Jack Cape

Personal information
- Full name: John Phillips Cape
- Date of birth: 16 November 1911
- Place of birth: Carlisle, England
- Date of death: 6 June 1994 (aged 82)
- Height: 5 ft 8 in (1.73 m)
- Position(s): Forward

Youth career
- St John's School (Carlisle)

Senior career*
- Years: Team / Apps / (Gls)
- ?–1929: Penrith
- 1929–1930: Carlisle United / 15 / (2)
- 1930–1934: Newcastle United / 51 / (18)
- 1934–1937: Manchester United / 59 / (18)
- 1937–1946: Queens Park Rangers / 61 / (12)
- → Carlisle United (guest)
- 1946: Scarborough Town
- 1946–1947: Carlisle United / 3 / (0)

= Jack Cape =

English footballer

John Phillips Cape (16 November 1911 – 6 June 1994) was an English footballer who played as a forward. Born in Carlisle, he played for Penrith, Carlisle United, Newcastle United, Manchester United, Queens Park Rangers and Scarborough, as well as guesting for Carlisle United during the Second World War.

==Career==
After playing for Penrith, Cape joined his hometown club, Third Division North side Carlisle United at the age of 17, and made his debut a month before his 18th birthday. Three months later, First Division side Newcastle United paid £1,750 to sign him, but he struggled to break into the first team on a regular basis due to the form of Jimmy Boyd; nevertheless, he managed 53 appearances in all competitions over the course of his four years with Newcastle, scoring 20 goals in that time.

In January 1934, Second Division side Manchester United paid £2,000 to sign him, and he made his debut in a 3–1 defeat at home to Brentford on 27 January.
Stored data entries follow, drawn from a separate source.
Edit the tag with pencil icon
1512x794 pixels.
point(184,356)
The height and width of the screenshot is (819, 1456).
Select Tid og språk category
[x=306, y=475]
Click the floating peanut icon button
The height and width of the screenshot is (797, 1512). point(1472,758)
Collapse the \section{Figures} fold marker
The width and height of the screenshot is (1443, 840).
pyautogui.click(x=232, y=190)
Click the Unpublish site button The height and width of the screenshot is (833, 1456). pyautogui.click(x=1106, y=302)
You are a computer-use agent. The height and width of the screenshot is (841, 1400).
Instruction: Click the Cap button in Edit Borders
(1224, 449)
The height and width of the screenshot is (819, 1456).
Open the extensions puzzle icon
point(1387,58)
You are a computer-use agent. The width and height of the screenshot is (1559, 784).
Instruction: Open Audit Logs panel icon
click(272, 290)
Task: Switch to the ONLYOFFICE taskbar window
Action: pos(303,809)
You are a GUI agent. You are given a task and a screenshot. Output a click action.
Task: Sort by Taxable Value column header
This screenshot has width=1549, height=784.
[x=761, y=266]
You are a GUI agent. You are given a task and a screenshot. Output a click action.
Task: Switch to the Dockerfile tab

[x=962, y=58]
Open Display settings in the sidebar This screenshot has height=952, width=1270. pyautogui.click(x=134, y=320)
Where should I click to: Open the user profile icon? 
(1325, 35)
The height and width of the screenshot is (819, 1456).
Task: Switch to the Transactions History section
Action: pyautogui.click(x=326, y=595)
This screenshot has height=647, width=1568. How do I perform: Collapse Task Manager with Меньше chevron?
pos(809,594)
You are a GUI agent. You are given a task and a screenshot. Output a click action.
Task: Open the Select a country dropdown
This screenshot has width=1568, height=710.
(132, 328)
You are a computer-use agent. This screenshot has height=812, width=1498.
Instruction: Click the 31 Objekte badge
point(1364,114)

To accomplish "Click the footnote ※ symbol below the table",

He scored his first goals for the club a week later, scoring twice in a 4–1 away win over Burnley. He finished the season with seven goals in 17 appearances for Manchester United, including one in a must-win game against Millwall on the final day; Manchester United won the match 2–0 to finish in 20th place and avoid relegation to the Third Division. The team improved dramatically in the 1934–35 season, with Cape scoring eight goals in 21 league appearances as United managed a fifth-place finish, and they improved again in 1935–36, winning the Second Division title, although Cape did not play from January 1936. His next appearance came almost exactly a year later, and he made just three more before the end of the 1936–37 season, scoring one goal.

In June 1937, Cape joined Third Division South side Queens Park Rangers, but he only played two seasons before the outbreak of the Second World War. During the war, he made guest appearances for Carlisle, and after a brief spell with Scarborough Town when league football resumed, he returned to his hometown club permanently in October 1946; however, he only played three times during the 1946–47 season, at the end of which he retired and was appointed Carlisle's reserve team trainer.